By Josh Perry, Editor [email protected]
Scientists at the Georgia Institute of Technology in Atlanta used high-energy X-ray beams to visualize high-pressure (1,800 pounds per square inch), high-temperature (more than 200°C) chemical reactions to determine what factors into the creation of different nanoscale crystalline structures in cobalt.
Georgia Tech graduate research assistant Xuetian Ma holds a reaction vessel similar to those used in the research on nanoscale crystalline growth. (Allison Carter/Georgia Tech)
The researchers studied the growth of cobalt nanoparticles from clusters of 10 atoms all the way up to five nanometers, according to a report from the school. Researchers were able to produce nanometric phase diagrams that show the condition of the cobalt crystals during formation.

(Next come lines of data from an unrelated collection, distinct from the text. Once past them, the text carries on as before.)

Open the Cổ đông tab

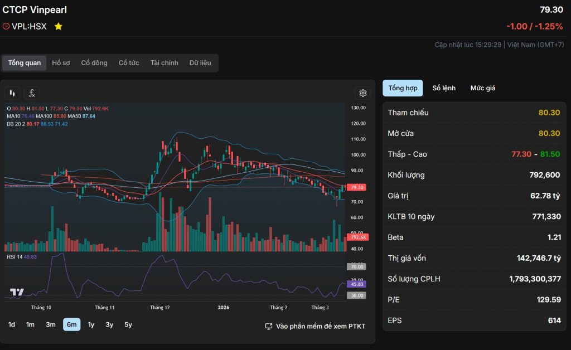click(x=94, y=63)
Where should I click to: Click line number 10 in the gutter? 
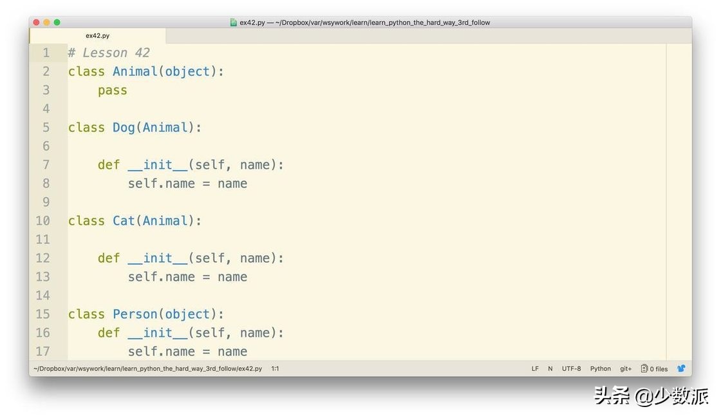point(42,221)
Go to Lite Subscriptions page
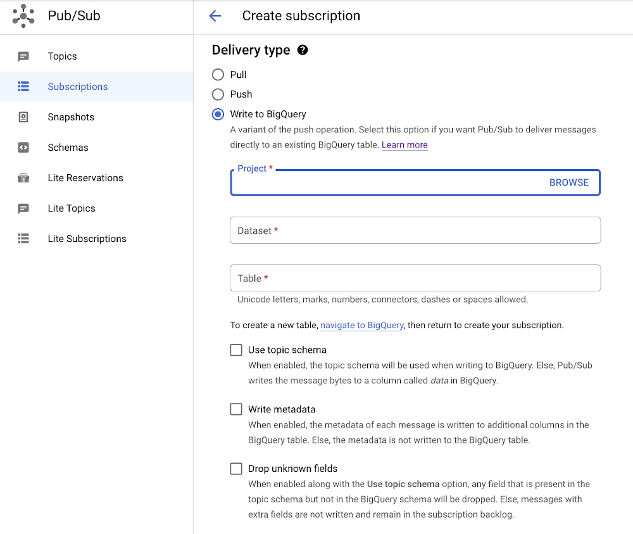This screenshot has height=534, width=633. tap(87, 239)
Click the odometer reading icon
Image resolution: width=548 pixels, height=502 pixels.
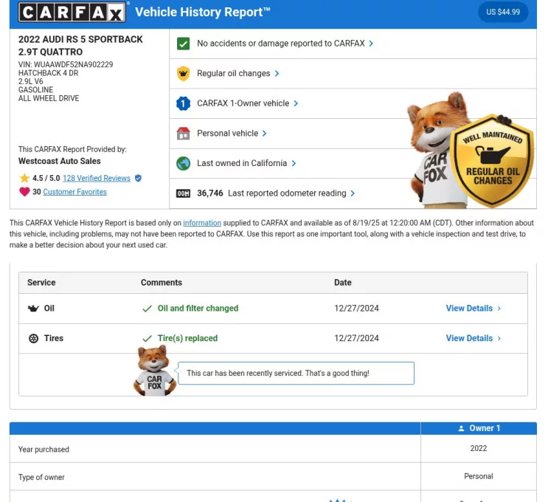coord(184,193)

“In bulk cobalt, crystal formation favors the hexagonal close-pack (HCP) structure because it minimizes energy to create a stable structure,” the article explained. “At the nanoscale, however, cobalt also forms the face-centered cubic (FCC) phase, which has a higher energy. That can be stable because the high surface energy of small nanoclusters affects the total crystalline energy.”

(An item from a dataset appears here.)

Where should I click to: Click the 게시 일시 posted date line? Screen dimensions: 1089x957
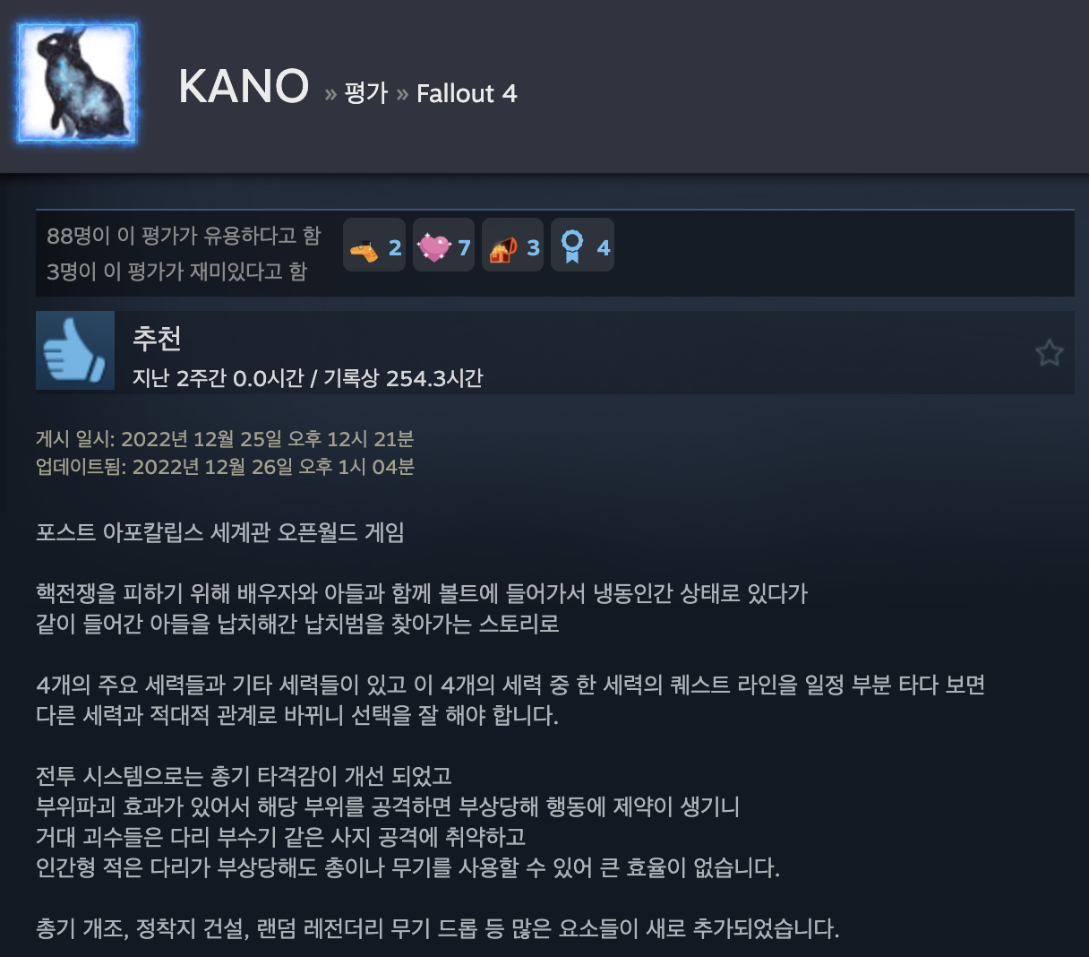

Researchers, working with teams from Brookhaven National Laboratory, Argonne National Laboratory, and the University of Maryland, reduced cobalt hydroxide in a solution of ethylene glycol and adjusted the solution’s pH level with potassium hydroxide.
The tests took place in a high-strength quartz tube that was small enough (a millimeter in diameter) to allow X-ray transmission but able to withstand the pressure requirements. A small heater was used and a thermocouple to measure the temperature.

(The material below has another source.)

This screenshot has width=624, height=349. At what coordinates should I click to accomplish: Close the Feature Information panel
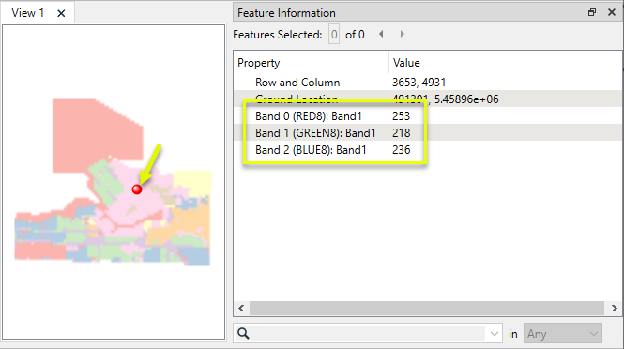click(x=612, y=12)
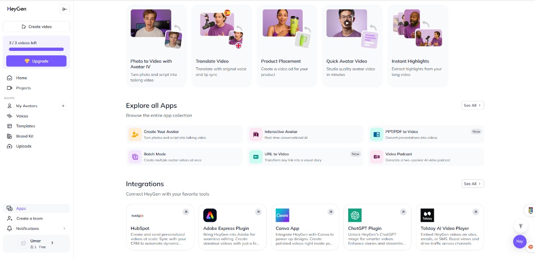This screenshot has height=258, width=535.
Task: See all Integrations
Action: [473, 183]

“Data obtained by varying the pH of the reaction produced a nanometric phase diagram showing where different combinations produced the two structures,” the article added. The experimental results were confirmed by theoretical and computational simulations.
The research was recently published in the Journal of the American Chemical Society. The abstract stated:
“Conventionally, phase diagrams serve as road maps for the design and synthesis of materials. However, bulk phase diagrams are often not as predictive for the synthesis of nanometric materials, mainly due to the increased significance of surface energy. The change of surface energy can drastically alter the total energy of the nanocrystals and thus yields a polymorph or metastable phase different from the stable phase in bulk, providing a means for controlling the synthesis of metastable phases.
“To achieve a theoretical and systematical understanding on the polymorphism of nanomaterials, metallic cobalt was chosen as a model system, where the two polymorphs, fcc and hcp phases, can be tuned with 100% selectivity in a solvothermal reaction. Advanced in situ synchrotron X-ray diffraction (XRD) technique and density functional theory (DFT) calculations were complementarily employed to reveal the size- and surface-dependent polymorphism at nanometer scale.
“The nanometric phase diagram provides a general predictive approach to guide the synthesis of metastable materials.”